- **Directions**
Copy out all of the following material word for word, without changing anything.
** Start **
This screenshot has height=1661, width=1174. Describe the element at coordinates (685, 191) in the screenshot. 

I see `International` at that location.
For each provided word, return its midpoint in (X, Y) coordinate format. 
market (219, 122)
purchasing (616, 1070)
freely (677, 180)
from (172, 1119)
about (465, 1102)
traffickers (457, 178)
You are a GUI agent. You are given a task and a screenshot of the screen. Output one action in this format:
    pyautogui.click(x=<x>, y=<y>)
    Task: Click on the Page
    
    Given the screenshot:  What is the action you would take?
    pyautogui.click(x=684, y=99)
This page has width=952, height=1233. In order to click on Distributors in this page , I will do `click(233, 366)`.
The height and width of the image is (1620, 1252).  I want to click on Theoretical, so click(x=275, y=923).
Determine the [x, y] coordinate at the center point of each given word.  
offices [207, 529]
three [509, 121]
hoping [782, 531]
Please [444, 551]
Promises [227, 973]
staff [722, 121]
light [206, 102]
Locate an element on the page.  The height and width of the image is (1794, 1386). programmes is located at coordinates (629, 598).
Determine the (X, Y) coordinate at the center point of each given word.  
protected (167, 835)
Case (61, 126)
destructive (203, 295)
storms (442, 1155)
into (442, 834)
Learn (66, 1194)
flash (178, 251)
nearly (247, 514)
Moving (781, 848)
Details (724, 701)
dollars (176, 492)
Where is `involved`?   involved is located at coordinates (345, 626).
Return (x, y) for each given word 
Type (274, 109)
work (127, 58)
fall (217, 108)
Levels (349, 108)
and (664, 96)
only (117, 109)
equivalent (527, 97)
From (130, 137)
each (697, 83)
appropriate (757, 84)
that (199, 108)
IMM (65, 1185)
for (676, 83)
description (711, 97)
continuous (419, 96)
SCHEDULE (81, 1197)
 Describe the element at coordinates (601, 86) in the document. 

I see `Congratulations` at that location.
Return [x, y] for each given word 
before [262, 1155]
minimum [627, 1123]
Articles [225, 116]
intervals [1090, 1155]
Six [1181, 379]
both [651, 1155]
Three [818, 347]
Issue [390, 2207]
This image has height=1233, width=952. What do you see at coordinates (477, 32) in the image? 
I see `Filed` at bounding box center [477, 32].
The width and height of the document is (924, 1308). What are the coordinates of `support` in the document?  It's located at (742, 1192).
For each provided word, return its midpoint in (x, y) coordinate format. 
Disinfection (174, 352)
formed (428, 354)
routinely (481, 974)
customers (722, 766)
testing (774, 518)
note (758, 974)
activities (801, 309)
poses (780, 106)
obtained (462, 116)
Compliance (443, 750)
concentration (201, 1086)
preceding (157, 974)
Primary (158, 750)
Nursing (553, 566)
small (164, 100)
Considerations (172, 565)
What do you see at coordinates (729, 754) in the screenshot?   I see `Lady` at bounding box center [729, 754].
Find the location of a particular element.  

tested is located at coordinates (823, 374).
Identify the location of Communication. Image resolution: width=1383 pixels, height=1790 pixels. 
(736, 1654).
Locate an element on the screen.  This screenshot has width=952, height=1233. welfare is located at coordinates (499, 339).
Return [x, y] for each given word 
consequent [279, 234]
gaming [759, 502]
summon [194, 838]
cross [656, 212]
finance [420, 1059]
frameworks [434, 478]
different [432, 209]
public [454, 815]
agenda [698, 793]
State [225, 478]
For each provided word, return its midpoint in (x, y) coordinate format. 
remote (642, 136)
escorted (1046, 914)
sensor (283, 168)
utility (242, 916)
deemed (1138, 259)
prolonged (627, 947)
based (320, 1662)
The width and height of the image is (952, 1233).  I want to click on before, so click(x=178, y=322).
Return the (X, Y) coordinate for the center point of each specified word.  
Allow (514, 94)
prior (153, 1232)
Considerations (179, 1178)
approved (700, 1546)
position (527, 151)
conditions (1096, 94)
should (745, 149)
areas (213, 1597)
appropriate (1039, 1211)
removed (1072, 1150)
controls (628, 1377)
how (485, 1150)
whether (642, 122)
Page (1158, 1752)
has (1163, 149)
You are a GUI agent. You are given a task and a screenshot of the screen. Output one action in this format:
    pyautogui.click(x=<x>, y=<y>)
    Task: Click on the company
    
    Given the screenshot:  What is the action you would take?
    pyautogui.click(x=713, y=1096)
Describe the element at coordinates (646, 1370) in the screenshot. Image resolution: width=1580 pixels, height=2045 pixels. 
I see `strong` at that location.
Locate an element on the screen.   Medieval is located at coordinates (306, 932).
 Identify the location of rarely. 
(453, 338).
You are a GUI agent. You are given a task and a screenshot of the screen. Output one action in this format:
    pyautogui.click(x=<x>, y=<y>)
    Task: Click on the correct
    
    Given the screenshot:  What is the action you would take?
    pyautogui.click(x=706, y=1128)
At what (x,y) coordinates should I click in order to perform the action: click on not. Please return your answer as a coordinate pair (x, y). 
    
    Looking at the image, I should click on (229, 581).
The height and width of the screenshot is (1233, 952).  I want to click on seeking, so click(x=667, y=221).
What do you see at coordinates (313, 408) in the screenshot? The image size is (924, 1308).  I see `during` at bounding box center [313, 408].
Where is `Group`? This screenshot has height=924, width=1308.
** End **
- **Solution**
This screenshot has height=1661, width=1174. Describe the element at coordinates (685, 191) in the screenshot. 

I see `International` at that location.
For each provided word, return its midpoint in (X, Y) coordinate format. 
market (219, 122)
purchasing (616, 1070)
freely (677, 180)
from (172, 1119)
about (465, 1102)
traffickers (457, 178)
You are a GUI agent. You are given a task and a screenshot of the screen. Output one action in this format:
    pyautogui.click(x=<x>, y=<y>)
    Task: Click on the Page
    
    Given the screenshot:  What is the action you would take?
    pyautogui.click(x=684, y=99)
This page has width=952, height=1233. In order to click on Distributors in this page , I will do `click(233, 366)`.
The height and width of the image is (1620, 1252).  I want to click on Theoretical, so click(x=275, y=923).
Determine the [x, y] coordinate at the center point of each given word.  
offices [207, 529]
three [509, 121]
hoping [782, 531]
Please [444, 551]
Promises [227, 973]
staff [722, 121]
light [206, 102]
Locate an element on the page.  The height and width of the image is (1794, 1386). programmes is located at coordinates (629, 598).
Determine the (X, Y) coordinate at the center point of each given word.  
protected (167, 835)
Case (61, 126)
destructive (203, 295)
storms (442, 1155)
into (442, 834)
Learn (66, 1194)
flash (178, 251)
nearly (247, 514)
Moving (781, 848)
Details (724, 701)
dollars (176, 492)
Where is `involved`?   involved is located at coordinates (345, 626).
Return (x, y) for each given word 
Type (274, 109)
work (127, 58)
fall (217, 108)
Levels (349, 108)
and (664, 96)
only (117, 109)
equivalent (527, 97)
From (130, 137)
each (697, 83)
appropriate (757, 84)
that (199, 108)
IMM (65, 1185)
for (676, 83)
description (711, 97)
continuous (419, 96)
SCHEDULE (81, 1197)
 Describe the element at coordinates (601, 86) in the document. 

I see `Congratulations` at that location.
Return [x, y] for each given word 
before [262, 1155]
minimum [627, 1123]
Articles [225, 116]
intervals [1090, 1155]
Six [1181, 379]
both [651, 1155]
Three [818, 347]
Issue [390, 2207]
This image has height=1233, width=952. What do you see at coordinates (477, 32) in the image? 
I see `Filed` at bounding box center [477, 32].
The width and height of the document is (924, 1308). What are the coordinates of `support` in the document?  It's located at (742, 1192).
For each provided word, return its midpoint in (x, y) coordinate format. 
Disinfection (174, 352)
formed (428, 354)
routinely (481, 974)
customers (722, 766)
testing (774, 518)
note (758, 974)
activities (801, 309)
poses (780, 106)
obtained (462, 116)
Compliance (443, 750)
concentration (201, 1086)
preceding (157, 974)
Primary (158, 750)
Nursing (553, 566)
small (164, 100)
Considerations (172, 565)
What do you see at coordinates (729, 754) in the screenshot?   I see `Lady` at bounding box center [729, 754].
Find the location of a particular element.  

tested is located at coordinates (823, 374).
Identify the location of Communication. Image resolution: width=1383 pixels, height=1790 pixels. 
(736, 1654).
Locate an element on the screen.  This screenshot has width=952, height=1233. welfare is located at coordinates (499, 339).
Return [x, y] for each given word 
consequent [279, 234]
gaming [759, 502]
summon [194, 838]
cross [656, 212]
finance [420, 1059]
frameworks [434, 478]
different [432, 209]
public [454, 815]
agenda [698, 793]
State [225, 478]
For each provided word, return its midpoint in (x, y) coordinate format. 
remote (642, 136)
escorted (1046, 914)
sensor (283, 168)
utility (242, 916)
deemed (1138, 259)
prolonged (627, 947)
based (320, 1662)
The width and height of the image is (952, 1233).  I want to click on before, so click(x=178, y=322).
Return the (X, Y) coordinate for the center point of each specified word.  
Allow (514, 94)
prior (153, 1232)
Considerations (179, 1178)
approved (700, 1546)
position (527, 151)
conditions (1096, 94)
should (745, 149)
areas (213, 1597)
appropriate (1039, 1211)
removed (1072, 1150)
controls (628, 1377)
how (485, 1150)
whether (642, 122)
Page (1158, 1752)
has (1163, 149)
You are a GUI agent. You are given a task and a screenshot of the screen. Output one action in this format:
    pyautogui.click(x=<x>, y=<y>)
    Task: Click on the company
    
    Given the screenshot:  What is the action you would take?
    pyautogui.click(x=713, y=1096)
Describe the element at coordinates (646, 1370) in the screenshot. Image resolution: width=1580 pixels, height=2045 pixels. 
I see `strong` at that location.
Locate an element on the screen.   Medieval is located at coordinates (306, 932).
 Identify the location of rarely. 
(453, 338).
You are a GUI agent. You are given a task and a screenshot of the screen. Output one action in this format:
    pyautogui.click(x=<x>, y=<y>)
    Task: Click on the correct
    
    Given the screenshot:  What is the action you would take?
    pyautogui.click(x=706, y=1128)
At what (x,y) coordinates should I click in order to perform the action: click on not. Please return your answer as a coordinate pair (x, y). 
    
    Looking at the image, I should click on (229, 581).
The height and width of the screenshot is (1233, 952).  I want to click on seeking, so click(x=667, y=221).
What do you see at coordinates (313, 408) in the screenshot? The image size is (924, 1308).  I see `during` at bounding box center [313, 408].
Where is `Group`? This screenshot has height=924, width=1308.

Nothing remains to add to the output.